A rule that allows the court to excuse a condition when it results in forfeiture is not as broad as the notice-prejudice rule. The notice-prejudice rule is an inflexible instrument because prejudice is hard to show under the rule. The burden is on the insurer to show that it has been prejudiced by any delay, and the mere passage of time does not establish a presumption or inference of prejudice. To apply the notice-prejudice rule to a claims made and reported policy would effectively obliterate the “and reported” part of the policy giving the insured a better policy than he paid for.
Equitably excusing a condition precedent is much more flexible, nuanced, and does no violence to the claims made and reported nature of the policy. It is not a bright line test as equities vary with the peculiar facts of each case. Most of the time it will not be equitable to excuse the non-occurrence of the reporting condition.

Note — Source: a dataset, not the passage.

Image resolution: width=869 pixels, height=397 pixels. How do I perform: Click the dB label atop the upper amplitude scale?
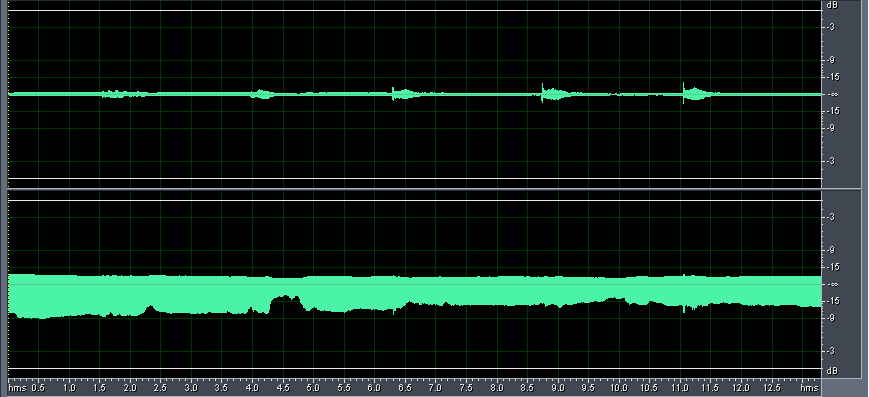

In the Root case the court, exercising its equitable powers, could consider that the insurer did not give Root the opportunity to buy an extended reporting endorsement which would have given him an extra 60 days to report any claims. If he had been given the opportunity and chose not to purchase the extended period, equity would probably not require excuse of the condition. If Root had sufficient time to conduct an investigation as to whether a claim had been made against him, or had delayed reporting the claim beyond the day on which he received confirmation of the claim, equity would not excuse the reporting condition. However the factual record was sufficient to support the equitable excuse of the reporting condition, so summary judgment should not have been granted.
Comment: Although Root ultimately prevailed in this coverage case, it was only after a lengthy delay, great expense, and with unusual facts. In general, insureds should read their policies to become aware of the definition of “claims” and promptly report claims to avoid distracting coverage issues.